The second step in this research and management approach is appropriate sampling of wastewater or other environmental samples, pretreatment, and subsequent analysis. Genetic testing of environmental samples is much more complex than testing of clinical samples. Environmental samples such as wastewater are dilute, and they contain a multitude of substances that may cause inhibition of molecular assays that are usually used (Xagoraraki et al. 2014). Selected sampling for viruses, appropriate sample concentration, and sample cleanup are needed. Sampling automation is another important issue for large-scale application of this approach (Miyani et al. 2020). Following sample concentration, DNA and RNA are extracted and viral signals are tested with molecular methods such as quantitative polymerase chain reaction (qPCR). When the virus of concern is known, such as SARS-CoV-2, primers and probes can be designed to target that particular virus. When screening for the emergence of potential unknown or novel viruses is desired, methods such as next-generation sequencing and subsequent metagenomic analysis using bioinformatics tools can be used to identify virus-related genes (McCall et al. 2020; McCall and Xagoraraki 2019). These then need to be confirmed with more conventional analysis.
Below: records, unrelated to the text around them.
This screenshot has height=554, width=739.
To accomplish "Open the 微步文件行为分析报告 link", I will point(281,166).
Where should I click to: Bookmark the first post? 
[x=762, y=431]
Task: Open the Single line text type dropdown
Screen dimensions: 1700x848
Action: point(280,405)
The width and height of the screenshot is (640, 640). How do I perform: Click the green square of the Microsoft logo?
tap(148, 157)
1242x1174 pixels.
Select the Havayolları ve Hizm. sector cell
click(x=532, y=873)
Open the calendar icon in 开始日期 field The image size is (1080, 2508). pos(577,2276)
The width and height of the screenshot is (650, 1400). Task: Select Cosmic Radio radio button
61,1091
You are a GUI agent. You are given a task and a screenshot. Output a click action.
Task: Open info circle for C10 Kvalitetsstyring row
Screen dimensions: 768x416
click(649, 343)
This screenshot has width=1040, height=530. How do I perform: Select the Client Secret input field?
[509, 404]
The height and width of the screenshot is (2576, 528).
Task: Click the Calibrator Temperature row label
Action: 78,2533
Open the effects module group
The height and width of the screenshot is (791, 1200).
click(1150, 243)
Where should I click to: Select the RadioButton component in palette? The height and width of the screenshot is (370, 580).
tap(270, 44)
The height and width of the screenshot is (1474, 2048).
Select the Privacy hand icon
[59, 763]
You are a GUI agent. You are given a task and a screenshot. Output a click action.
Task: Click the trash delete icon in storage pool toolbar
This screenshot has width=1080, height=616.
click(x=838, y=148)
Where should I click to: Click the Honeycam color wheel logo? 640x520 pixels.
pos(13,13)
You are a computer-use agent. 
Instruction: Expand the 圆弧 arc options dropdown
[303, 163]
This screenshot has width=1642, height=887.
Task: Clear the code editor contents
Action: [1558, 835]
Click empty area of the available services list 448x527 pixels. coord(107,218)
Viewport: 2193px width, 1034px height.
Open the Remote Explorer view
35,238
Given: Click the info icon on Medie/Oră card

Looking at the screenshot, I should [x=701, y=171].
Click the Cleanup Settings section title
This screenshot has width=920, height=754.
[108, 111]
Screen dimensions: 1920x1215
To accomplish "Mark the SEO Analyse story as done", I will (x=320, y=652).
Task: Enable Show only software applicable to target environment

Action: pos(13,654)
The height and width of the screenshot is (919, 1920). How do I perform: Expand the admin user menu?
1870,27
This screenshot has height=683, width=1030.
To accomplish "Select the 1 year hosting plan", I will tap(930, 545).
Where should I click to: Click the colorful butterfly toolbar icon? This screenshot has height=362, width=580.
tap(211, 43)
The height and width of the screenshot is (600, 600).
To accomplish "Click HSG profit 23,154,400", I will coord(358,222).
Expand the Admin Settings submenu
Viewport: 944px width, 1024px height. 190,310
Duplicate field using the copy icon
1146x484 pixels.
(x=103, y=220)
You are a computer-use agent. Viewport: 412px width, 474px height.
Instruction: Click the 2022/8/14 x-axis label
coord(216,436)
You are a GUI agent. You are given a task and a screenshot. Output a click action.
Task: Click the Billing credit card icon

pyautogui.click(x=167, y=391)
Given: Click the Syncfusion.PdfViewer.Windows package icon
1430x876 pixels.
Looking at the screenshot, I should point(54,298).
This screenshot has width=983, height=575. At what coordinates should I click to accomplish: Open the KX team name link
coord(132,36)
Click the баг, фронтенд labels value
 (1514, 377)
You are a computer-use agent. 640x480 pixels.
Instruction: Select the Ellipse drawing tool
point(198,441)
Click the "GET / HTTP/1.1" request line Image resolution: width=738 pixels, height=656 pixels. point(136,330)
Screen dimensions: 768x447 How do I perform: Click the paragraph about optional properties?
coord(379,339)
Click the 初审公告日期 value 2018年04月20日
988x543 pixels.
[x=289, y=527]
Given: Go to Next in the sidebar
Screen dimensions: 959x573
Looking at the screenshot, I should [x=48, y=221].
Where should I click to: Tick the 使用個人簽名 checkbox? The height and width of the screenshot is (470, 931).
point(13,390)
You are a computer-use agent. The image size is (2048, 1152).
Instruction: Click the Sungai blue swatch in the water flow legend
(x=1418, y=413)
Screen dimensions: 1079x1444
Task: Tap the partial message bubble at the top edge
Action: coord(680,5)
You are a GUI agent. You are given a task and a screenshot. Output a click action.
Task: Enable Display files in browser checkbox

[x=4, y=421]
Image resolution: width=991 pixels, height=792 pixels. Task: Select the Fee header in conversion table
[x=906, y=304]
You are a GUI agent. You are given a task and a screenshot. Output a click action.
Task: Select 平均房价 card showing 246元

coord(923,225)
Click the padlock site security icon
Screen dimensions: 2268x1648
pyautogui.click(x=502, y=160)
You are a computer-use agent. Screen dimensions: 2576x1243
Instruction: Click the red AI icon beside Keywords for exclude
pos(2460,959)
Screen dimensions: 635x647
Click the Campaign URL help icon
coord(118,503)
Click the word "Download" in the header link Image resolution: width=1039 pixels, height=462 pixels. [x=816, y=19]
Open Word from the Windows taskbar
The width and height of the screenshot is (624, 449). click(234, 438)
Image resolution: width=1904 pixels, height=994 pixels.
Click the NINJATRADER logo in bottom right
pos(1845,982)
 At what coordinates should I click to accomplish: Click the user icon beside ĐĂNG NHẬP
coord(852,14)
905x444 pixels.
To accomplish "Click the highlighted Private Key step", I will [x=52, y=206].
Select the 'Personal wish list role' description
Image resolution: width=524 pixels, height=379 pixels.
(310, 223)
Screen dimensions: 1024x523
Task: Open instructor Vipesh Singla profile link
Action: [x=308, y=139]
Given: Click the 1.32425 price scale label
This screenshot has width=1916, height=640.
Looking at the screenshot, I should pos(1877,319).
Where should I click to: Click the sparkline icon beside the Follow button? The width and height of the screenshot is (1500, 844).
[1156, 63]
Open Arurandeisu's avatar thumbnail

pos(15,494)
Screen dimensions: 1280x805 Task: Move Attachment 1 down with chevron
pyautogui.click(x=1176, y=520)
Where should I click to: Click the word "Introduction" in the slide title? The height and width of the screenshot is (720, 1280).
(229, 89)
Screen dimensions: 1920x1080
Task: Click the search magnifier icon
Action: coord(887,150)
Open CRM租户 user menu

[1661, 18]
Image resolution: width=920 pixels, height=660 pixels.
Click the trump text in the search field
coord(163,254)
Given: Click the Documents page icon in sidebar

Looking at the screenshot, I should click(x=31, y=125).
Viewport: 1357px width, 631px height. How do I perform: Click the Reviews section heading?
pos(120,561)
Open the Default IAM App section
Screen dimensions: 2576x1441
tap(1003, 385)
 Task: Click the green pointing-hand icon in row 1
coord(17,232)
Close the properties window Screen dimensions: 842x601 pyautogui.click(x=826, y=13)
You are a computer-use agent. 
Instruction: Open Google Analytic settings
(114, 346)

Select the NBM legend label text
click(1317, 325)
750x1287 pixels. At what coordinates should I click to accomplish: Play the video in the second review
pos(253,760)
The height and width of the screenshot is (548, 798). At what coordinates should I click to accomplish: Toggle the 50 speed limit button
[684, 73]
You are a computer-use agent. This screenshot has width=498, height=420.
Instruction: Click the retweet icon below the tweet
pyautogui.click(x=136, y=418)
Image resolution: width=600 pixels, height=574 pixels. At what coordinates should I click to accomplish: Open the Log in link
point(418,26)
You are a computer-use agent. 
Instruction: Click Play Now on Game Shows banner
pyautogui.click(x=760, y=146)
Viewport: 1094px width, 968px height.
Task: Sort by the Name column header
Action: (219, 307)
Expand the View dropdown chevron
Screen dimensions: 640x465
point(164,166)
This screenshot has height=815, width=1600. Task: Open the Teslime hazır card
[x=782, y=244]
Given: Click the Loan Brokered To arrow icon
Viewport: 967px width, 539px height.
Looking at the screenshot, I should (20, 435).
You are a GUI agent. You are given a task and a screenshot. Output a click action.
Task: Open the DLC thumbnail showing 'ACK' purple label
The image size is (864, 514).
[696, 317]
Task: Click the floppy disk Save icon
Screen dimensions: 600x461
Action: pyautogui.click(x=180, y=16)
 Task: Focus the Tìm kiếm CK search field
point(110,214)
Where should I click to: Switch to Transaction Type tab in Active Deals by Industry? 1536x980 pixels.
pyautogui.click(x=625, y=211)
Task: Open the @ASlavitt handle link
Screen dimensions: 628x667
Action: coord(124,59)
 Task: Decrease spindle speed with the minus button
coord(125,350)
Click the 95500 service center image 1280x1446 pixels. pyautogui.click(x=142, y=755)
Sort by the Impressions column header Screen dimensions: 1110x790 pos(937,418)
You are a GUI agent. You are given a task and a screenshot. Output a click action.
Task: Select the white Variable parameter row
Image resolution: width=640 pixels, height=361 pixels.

The third and most complex step in this research and management approach is the determination of the relationship between measured viral concentrations in wastewater and viral disease incidence in the community. To determine this relationship and predict viral disease fluctuations in the community over space and time, multiple measurements and data need to be analyzed (Fig. 2). In a system with centralized wastewater collection, it is critical to estimate dilution and detention times in the sewer collection network. To achieve that, hydrological and other network data need to be analyzed and modeled. Precipitation is an important parameter, especially in systems with combined sewer overflows. Furthermore, sorption and desorption of viruses to wastewater solids need to be taken in to account. It is also important to estimate the contributing population, which can be achieved by measurement and quantification of biomarkers and excreted metabolites in the wastewater samples, in addition to measurements of wastewater strength. Disease characteristics such as incubation times, shedding duration, and shedding rates need to be incorporated in the model to estimate delays between measured viral concentrations in wastewater and the appearance of disease symptoms. Furthermore, anthropometric data (age, race, gender distribution) of the service population may be included because they will affect the average disease characteristics of the particular population. Mechanistic/deterministic and statistical models can be built to relate all these parameters. In large systems these models can be complex; data science and machine learning methods may be the best approaches. Public health records of clinical cases for incidence and prevalence should be used to test and calibrate the models. Such models may be used to identify endemic disease, novel viruses, hot spots (spatial disease variations), and critical moments (upcoming disease peaks) for potential outbreaks.

Sampling municipal wastewater at critical locations and times, followed by DNA and RNA testing and multiscale deterministic, statistical, and data-driven modeling of multiple data and measurements, is an example of an environment-based surveillance system. Such a system has the potential to describe patterns of endemic disease, identify potential novel viruses, and forecast hot spots and critical moments for the onset or spread of outbreaks prior to the full-blown demonstration of disease in clinical settings. Such a system has the potential to be faster, more comprehensive, and more economical than traditional systems focused on clinical diagnostics, rapid or not, that are inherently limited to the analysis after of an outbreak. However, for such a system to be valuable, it needs to go above and beyond simple surveillance of wastewater or other community composite samples.